Los otros números, los de su contrato con el club de los Estados Unidos ya están acordados en 2.000.000 de dólares por dos temporadas.
La Major League estadounidense quiere tirar la casa por la ventana este año y para eso decidió la contratación de los jugadores más marketineros del planeta, empezando por el inglés David Beckham.
La elección de los futbolistas le apuntó entonces más a la taquilla que a la calidad de los futbolistas, por lo que buscó también al más popular de México (Cuahtemoc Blanco), de Chile (Marcelo Salas), le sigue apuntando al francés Zinedine Zidane, ya tuvo al brasileño Romario y ahora busca al ídolo del club más popular de Argentina.
Sería difícil para los norteamericanos poder contratar a jugadores de los kilates de Rodrigo Palacio, por citar un ejemplo cercano, ya que no es un futbolista vendible en ese mercado, sino en el europeo.

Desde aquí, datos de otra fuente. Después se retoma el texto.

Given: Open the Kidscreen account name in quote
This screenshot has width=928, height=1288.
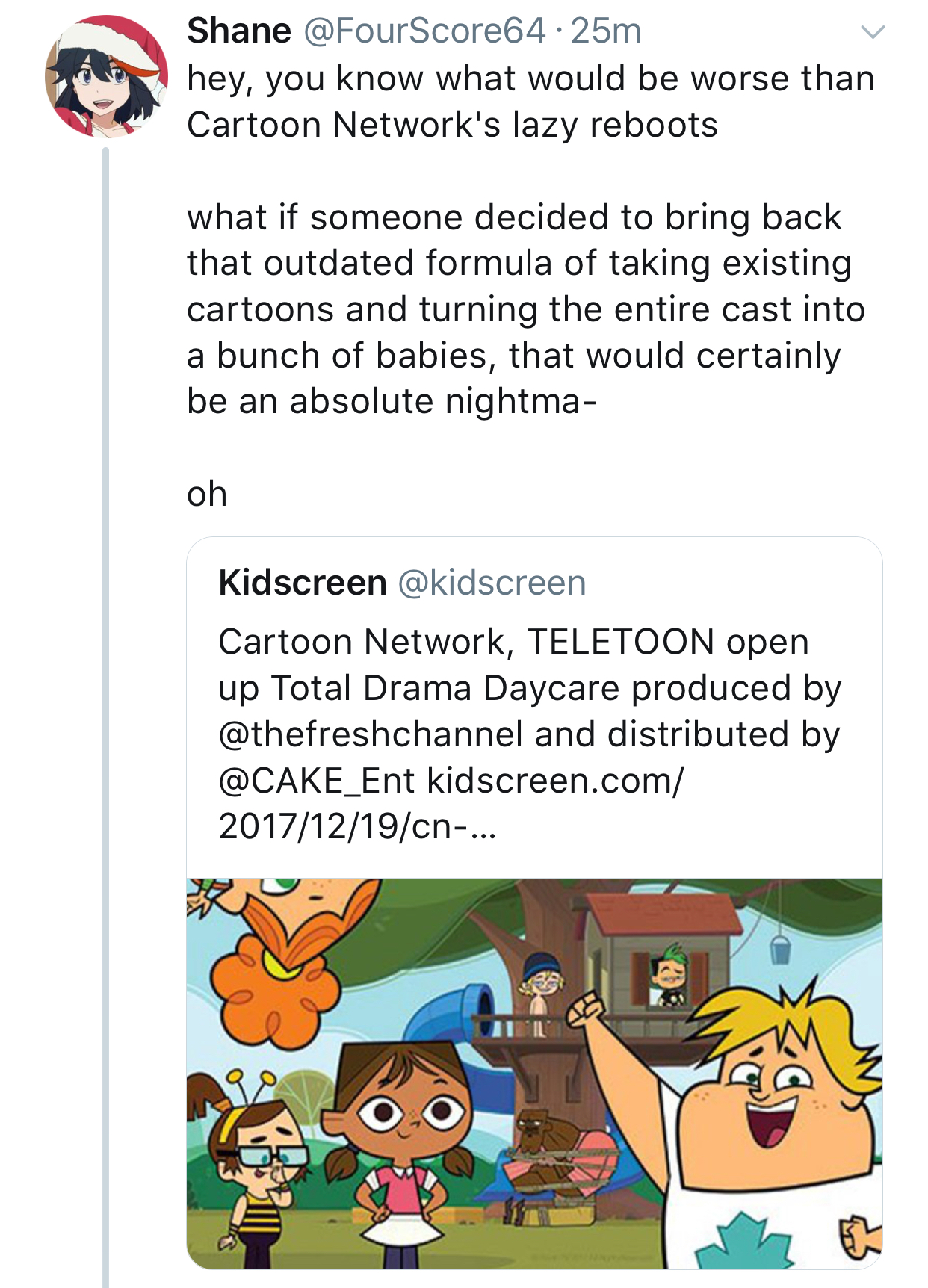Looking at the screenshot, I should [x=303, y=583].
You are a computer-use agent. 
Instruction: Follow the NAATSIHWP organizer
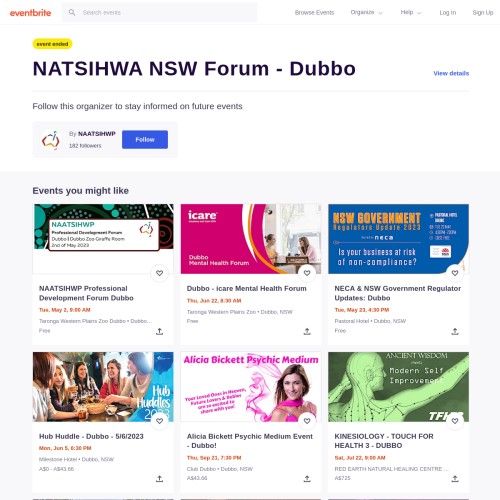point(145,139)
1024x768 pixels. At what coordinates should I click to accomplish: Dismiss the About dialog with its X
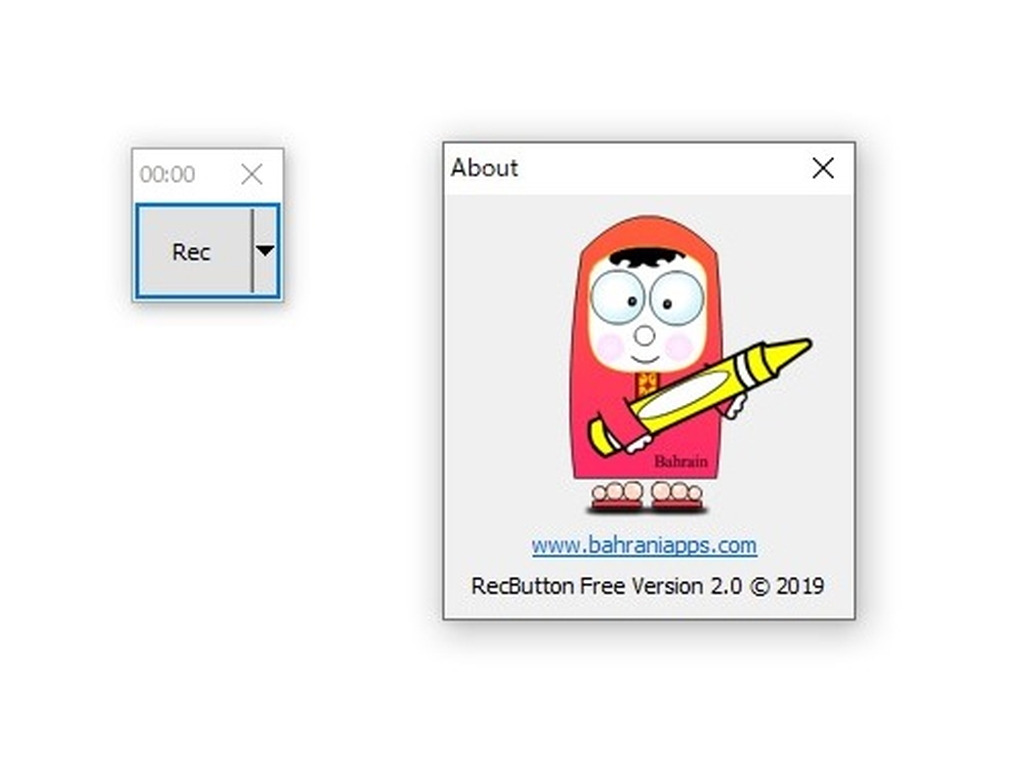tap(823, 168)
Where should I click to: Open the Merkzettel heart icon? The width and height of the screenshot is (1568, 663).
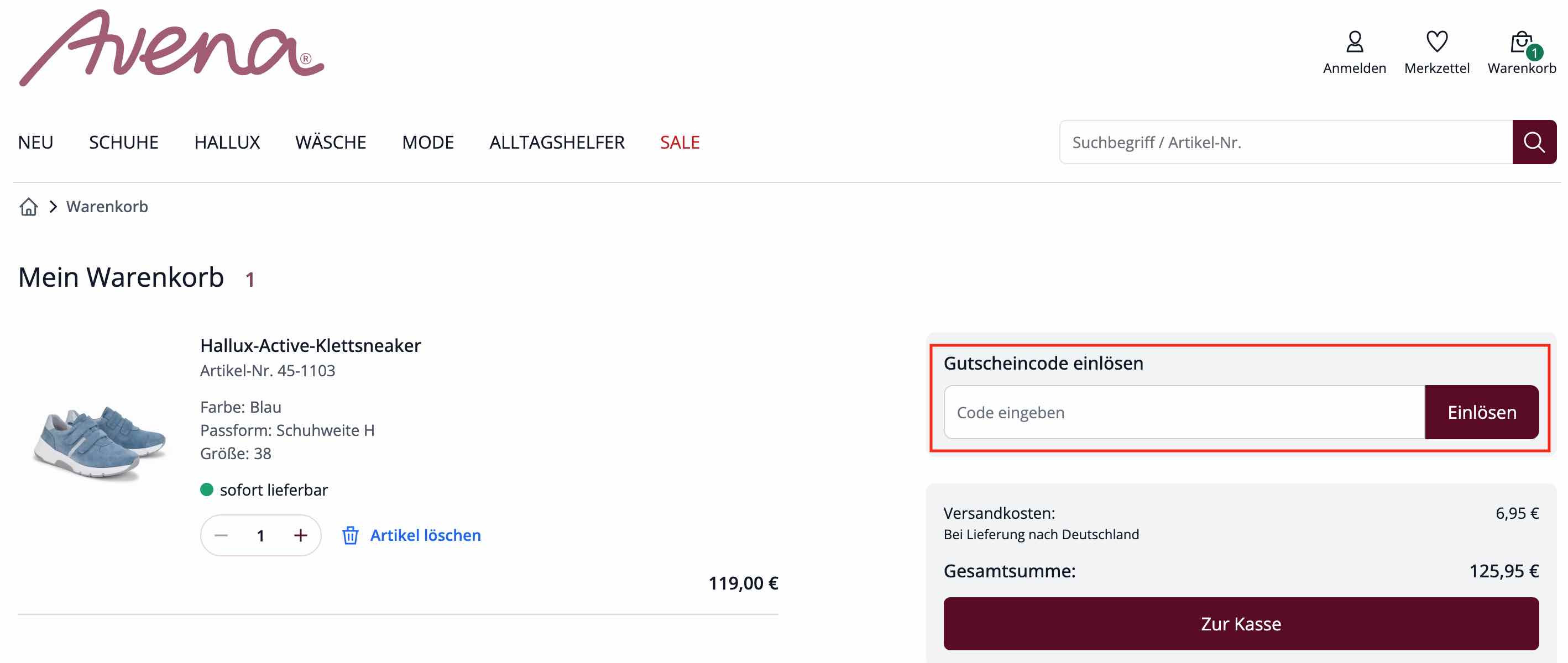[1436, 43]
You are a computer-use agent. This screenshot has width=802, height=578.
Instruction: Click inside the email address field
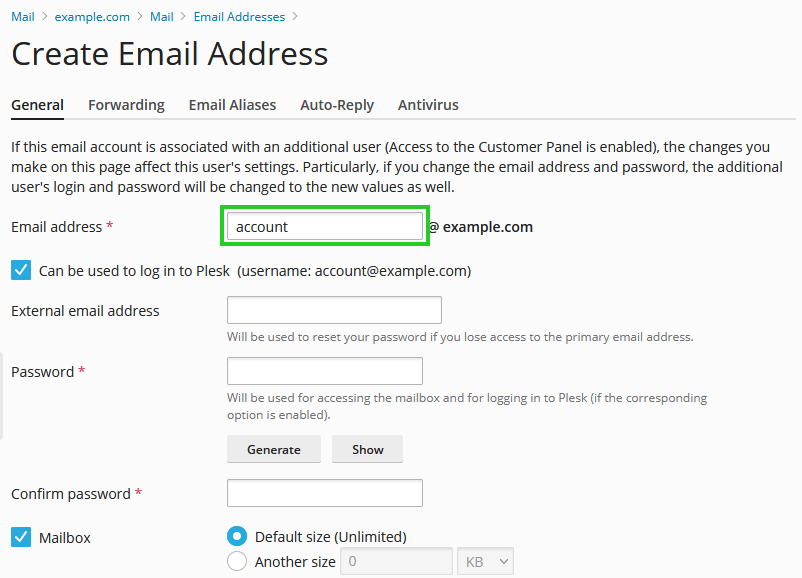pos(324,226)
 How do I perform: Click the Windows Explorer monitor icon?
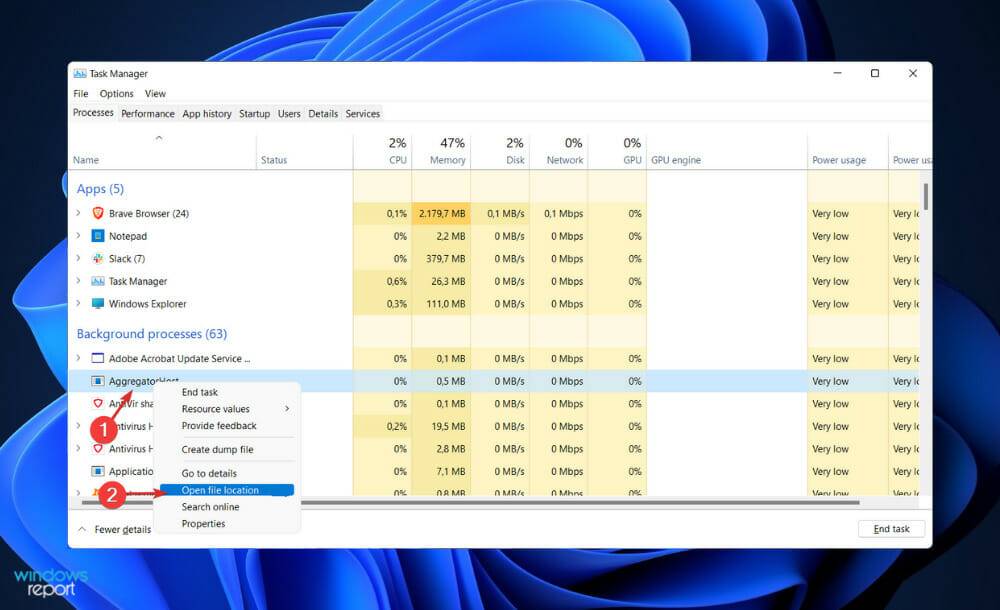point(96,303)
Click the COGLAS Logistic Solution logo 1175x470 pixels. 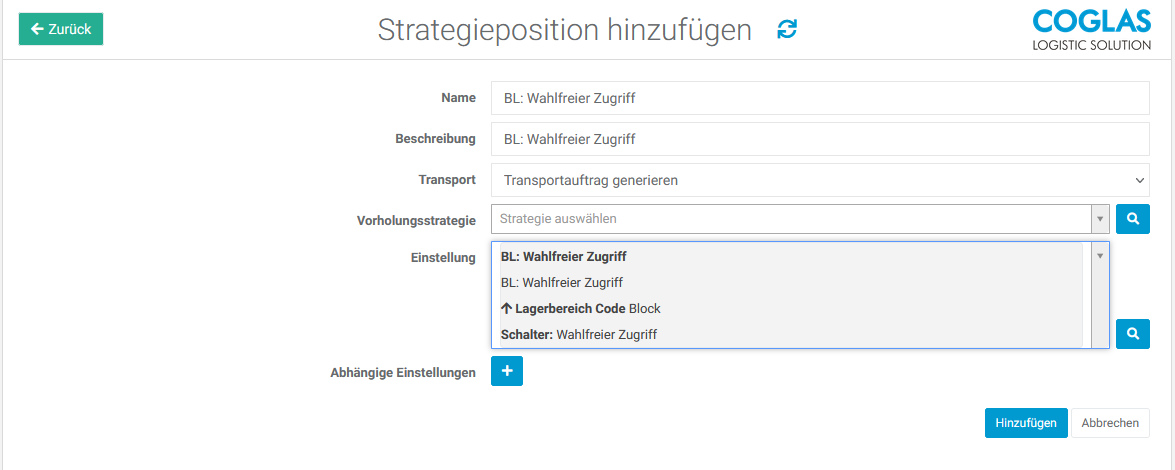(1091, 30)
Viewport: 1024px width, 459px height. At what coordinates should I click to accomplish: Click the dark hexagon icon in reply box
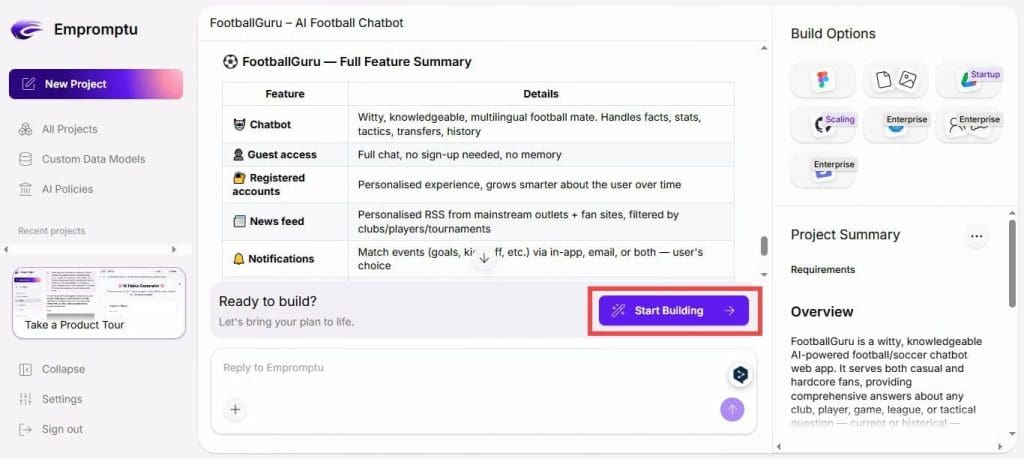pyautogui.click(x=739, y=374)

Pero los más veteranos, como los mencionados, con mucha historia en sus alforjas, son las figuras justas para montar el show bussines que tan bien manejan los estadounidenses, como alguna vez supieron hacerlo en la década del 70 con Pelé, Franz Beckenbauer, Johan Cruyff y compañía.
Ahora, con esta contracara de jugadores de menor valía que aquellos, Estados Unidos se prepara para lanzar el soccer otra vez a los primeros planos, en un país en que las más apasionadas con el fútbol "como se juega en el resto del mundo" son las mujeres, que lo practican activamente en las universidades.
Y para Barros Schelotto será esta la mejor despedida, ya que la tendrá justo en un superclásico y en la Bombonera. Mejor imposible.
Sólo hará falta que el técnico Miguel Angel Russo, que lo viene relegando "duro y parejo" esta temporada, le dé algunos minutos en cancha como para que pueda despedirse jugando de esa hinchada que lo idolatra.